J’aurais pu en rester là. Retrouver ma place, au fond si familière, de bon petit soldat. Mais il y a eu une seconde étape: toute seule, humblement, j’ai réalisé que d’habitude c’était moi qui cherchais à dominer les hommes. Cette situation de «guerre» m’est très clairement apparue parce que, pendant ma convalescence, je n’avais pas la force d’opposer quoi que ce soit à ma lucidité nouvelle, pas la force de me mentir. Peut-être que c’était la première fois…

J’ai rencontré Frédéric chez des amis. Ça faisait deux mois que j’avais repris le travail. Persuadée d’être redevenue comme avant, je m’étais maquillée et pomponnée ce soir-là. Étais-je la même pour autant? Pas sûr…

Frédéric est venu vers moi. Il a eu le regard bienveillant que, désormais, je connaissais: tant de gens l’avaient posé sur moi depuis deux mois! J’ai aimé ce regard. Et j’ai regardé Frédéric à mon tour. Il m’a plu. Il a engagé la conversation. Entre nous, il y avait de temps en temps un silence. Ce soir-là, j’ai découvert que, sans silence, il n’y a pas d’échange possible. Moi, j’ai passé ma vie à remplir ce silence. En présence d’un homme, j’ai tout le temps parlé, croyant que, sans ce flot de paroles, il y aurait un silence gênant. Je comprenais désormais que le but, au fond, c’était de laisser venir cette chose si merveilleusement gênante…

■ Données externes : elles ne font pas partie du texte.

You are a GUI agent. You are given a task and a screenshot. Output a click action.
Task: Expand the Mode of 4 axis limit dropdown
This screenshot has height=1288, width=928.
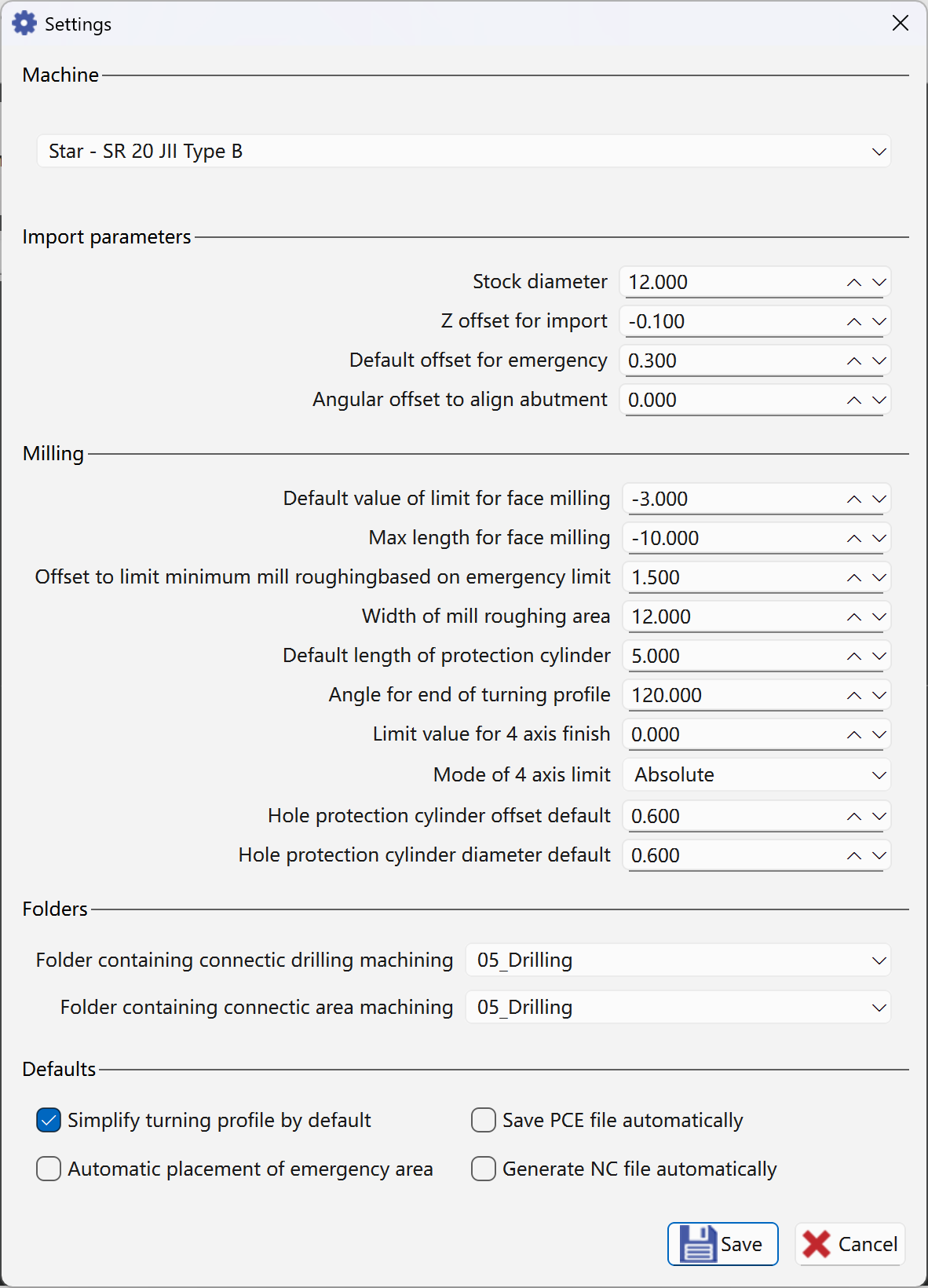[x=757, y=775]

Quand Frédéric et moi nous sommes dit au revoir dans ma voiture ce soir-là, il y a eu tant de silence, et tant de place pour quelque chose d’autre, que ç’a été comme si on avait partagé un bien précieux. De fil en aiguille, ou plutôt comme par enchantement, il m’a tenue serrée contre lui. À un moment donné, il a soufflé: «Et?» C’était clairement une façon de demander ce qu’on ferait ensuite. J’ai répondu: «Je n’ai pas la force…» II a dit en fixant mon front: «Moi non plus…» On a ri, et j’ai aussitôt senti que j’allais me mettre à pleurer; déjà, mon visage calme et lisse était inondé de larmes. Je pleurais parce que je me détendais.

C’était pour moi aussi honteux que de faire pipi dans ma culotte. Jamais je n’avais montré une telle faiblesse à qui que ce soit. Ça n’avait rien d’une crise de nerfs; c’était au contraire très paisible. Frédéric est resté là, à côté de moi. Il n’est pas parti en courant. J’ai ajouté: «Je suis vraiment navrée…» Très gentiment, il a demandé: «C’est du chagrin?» J’ai répondu: «Non, c’est…» Il attendait, si patient, si tolérant. Il m’a semblé qu’il pourrait attendre comme ça toute la nuit dans cette voiture, alors qu’une espèce de bonté nous enveloppait.

«C’est…», je réessayais. Est-ce qu’on pouvait révéler à un homme sa part d’enfance, sa naïveté? À travers mes larmes, je ne sais comment, j’ai osé le formuler: «Tu sais, cette douceur me fait du bien.» De l’avouer, je me suis trouvée si démunie… si éberluée aussi. Comment avais-je pu penser, avant, qu’on pouvait vraiment être en relation avec quelqu’un sans cette nudité-là?